Since this is such a common surgical procedure, or at least one that many people are considering having, info about this topic is always very valuable. In most cases, postoperative consequences are a common problem and many people would like to hear as much about this as possible.

What is rhinoplasty?

The nose is a dominant feature on the face, which is why all operations to change it must be planned with reference to other facial features in order to achieve facial harmony. To understand what surgery can achieve, an understanding of the basic anatomy of your nose is necessary. The bony part of the nose is in the upper third, nearest to the forehead.
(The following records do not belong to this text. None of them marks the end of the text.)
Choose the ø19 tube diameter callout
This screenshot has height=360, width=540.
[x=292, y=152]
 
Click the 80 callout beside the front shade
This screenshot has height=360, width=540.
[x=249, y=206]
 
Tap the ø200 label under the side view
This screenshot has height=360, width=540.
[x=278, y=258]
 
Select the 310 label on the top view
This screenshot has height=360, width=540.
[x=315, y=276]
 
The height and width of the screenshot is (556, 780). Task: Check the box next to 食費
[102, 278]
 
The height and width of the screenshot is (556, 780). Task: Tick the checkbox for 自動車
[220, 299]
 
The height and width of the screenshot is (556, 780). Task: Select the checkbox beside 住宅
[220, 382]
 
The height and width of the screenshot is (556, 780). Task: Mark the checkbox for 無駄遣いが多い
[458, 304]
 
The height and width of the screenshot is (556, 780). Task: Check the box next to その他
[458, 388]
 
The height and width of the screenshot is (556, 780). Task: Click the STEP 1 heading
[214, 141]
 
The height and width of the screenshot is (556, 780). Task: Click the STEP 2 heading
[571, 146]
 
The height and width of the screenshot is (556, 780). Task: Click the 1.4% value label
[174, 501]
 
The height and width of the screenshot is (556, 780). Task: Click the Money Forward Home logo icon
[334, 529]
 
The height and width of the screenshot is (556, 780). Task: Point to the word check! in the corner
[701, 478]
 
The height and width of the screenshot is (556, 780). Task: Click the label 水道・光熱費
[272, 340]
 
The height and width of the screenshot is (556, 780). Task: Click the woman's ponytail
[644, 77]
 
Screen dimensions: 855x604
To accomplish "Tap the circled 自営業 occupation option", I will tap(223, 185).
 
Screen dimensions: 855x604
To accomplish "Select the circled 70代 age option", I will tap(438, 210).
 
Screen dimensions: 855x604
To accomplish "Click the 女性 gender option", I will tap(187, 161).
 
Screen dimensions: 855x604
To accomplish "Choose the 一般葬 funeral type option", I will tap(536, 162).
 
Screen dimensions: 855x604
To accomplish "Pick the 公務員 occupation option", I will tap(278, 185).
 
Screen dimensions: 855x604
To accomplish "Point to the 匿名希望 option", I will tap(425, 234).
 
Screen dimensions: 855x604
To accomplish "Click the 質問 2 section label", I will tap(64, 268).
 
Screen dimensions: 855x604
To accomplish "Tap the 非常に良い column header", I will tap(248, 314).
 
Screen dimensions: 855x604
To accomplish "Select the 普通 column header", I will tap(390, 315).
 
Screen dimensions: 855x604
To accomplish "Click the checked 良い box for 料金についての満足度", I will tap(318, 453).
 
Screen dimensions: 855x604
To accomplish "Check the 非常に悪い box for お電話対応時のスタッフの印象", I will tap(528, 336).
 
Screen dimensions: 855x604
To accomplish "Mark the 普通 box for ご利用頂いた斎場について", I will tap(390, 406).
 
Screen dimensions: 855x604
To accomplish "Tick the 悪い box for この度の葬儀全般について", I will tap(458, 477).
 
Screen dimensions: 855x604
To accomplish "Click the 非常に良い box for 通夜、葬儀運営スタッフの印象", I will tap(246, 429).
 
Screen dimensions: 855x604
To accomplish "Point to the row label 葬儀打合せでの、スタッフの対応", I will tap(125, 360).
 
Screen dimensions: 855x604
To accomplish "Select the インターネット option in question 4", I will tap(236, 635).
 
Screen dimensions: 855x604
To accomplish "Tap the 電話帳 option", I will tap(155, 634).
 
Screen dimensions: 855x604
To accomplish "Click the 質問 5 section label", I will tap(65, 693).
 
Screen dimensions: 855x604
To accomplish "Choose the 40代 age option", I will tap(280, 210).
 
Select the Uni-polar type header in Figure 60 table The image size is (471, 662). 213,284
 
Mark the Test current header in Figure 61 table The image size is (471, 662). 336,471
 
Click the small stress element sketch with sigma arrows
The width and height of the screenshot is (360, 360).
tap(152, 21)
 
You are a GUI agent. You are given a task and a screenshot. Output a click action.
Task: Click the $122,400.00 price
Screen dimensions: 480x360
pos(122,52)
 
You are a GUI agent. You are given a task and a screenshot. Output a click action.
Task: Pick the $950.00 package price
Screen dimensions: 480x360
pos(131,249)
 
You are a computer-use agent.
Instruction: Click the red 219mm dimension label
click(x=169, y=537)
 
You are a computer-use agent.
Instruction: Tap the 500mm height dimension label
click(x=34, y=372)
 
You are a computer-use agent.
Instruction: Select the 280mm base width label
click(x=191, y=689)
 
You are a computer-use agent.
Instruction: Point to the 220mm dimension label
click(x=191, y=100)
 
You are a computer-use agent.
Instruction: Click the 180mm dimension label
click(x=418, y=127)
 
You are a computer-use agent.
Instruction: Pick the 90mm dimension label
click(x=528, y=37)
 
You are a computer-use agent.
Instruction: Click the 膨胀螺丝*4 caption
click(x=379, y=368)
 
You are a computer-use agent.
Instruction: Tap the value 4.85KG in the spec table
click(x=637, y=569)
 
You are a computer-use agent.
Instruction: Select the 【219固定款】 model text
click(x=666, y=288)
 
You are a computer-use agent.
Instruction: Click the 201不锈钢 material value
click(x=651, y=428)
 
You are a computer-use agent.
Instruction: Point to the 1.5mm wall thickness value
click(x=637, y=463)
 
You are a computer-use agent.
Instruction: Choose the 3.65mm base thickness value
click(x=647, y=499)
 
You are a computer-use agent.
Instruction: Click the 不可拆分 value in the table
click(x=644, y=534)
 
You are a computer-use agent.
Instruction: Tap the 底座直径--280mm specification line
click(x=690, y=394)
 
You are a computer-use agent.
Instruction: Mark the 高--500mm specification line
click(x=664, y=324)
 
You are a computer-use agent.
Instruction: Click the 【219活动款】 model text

This part is much like the sloping roof of a house, with two bony sides and a central vertical sheet called the septum. The septum contains both bone and cartilage. The tip of the nose is largely cartilage, and these components exist in a complex arrangement. This arrangement maintains the integrity of the structure and allows the nostrils to flare during the intake of breath without collapsing.

Reductive rhinoplasty procedure

The most commonly requested cosmetic operation to the nose is a reduction in size. Three principle areas are of concern: the hump, the tip, and the width of the nose. An individual may be concerned about one or all these features before the surgery. In order to reduce the hump of the nose, a combination of the bony and cartilaginous apex must be cut away by your doctor. This leaves a flat top to the bridge of the nose, and so the nasal bones on each side divide and move in to recreate the rounded apex of the nose. The nasal tip consists of two pieces of cartilage on each side, known as the upper lateral cartilage and the alar cartilage respectively. These pieces of cartilage your surgeon can trim in order to reduce the size of the tip.
Most straightforward rhinoplasties go through scars placed inside the lining of the nose, so that there are no visible external scars. However, it is sometimes necessary to create scars in the nasal skin for complex problems requiring an open rhinoplasty. It is also a common situation when patient needs reducing the size of the nostrils.

Anesthesia and postoperative consequences

Surgeons in the UK conduct rhinoplasty under general anesthesia. However, the more straightforward procedures are common under local anesthesia supplemented by intravenous sedation, known as twilight anesthesia. After a rhinoplasty one will either have tapes or a plaster over the nose. A patient might sometimes have packs within the nose as well. Usually the packs are removed two days after the operation whilst the tapes or plaster are left on for up to 2 weeks. There may be considerable bruising after rhinoplasty along the sides of the nose. It could also happen beneath the eyes, which produces black eyes. The operations are not without discomfort, but usually it is possible to control the pain with tablets starting with the day after rhinoplasty. You will be adviced to sit up and to avoid blowing your nose. You should clean the nostrils with a cotton bud instead.
After your surgeon removes the plaster or tapes, the overlying skin may be swollen and discolored. This discoloration and bruising may persist for a total of a month. However, the swelling may take a full 3 months to settle and reveal the final postoperative appearance you expecting. If one has had nasal augmentation there will of course be scarring and bruising around the donor site. This is more likely to occur if the doctor used one’s own bone or cartilage. There is a small but definitive risk of bleeding from the nose that can occur 7-10 days after a rhinoplasty.
Finally, you might also consider the risks from the anesthetic itself. Individuals with heart or lung problems should receive careful monitoring by their family doctor before a rhinoplasty.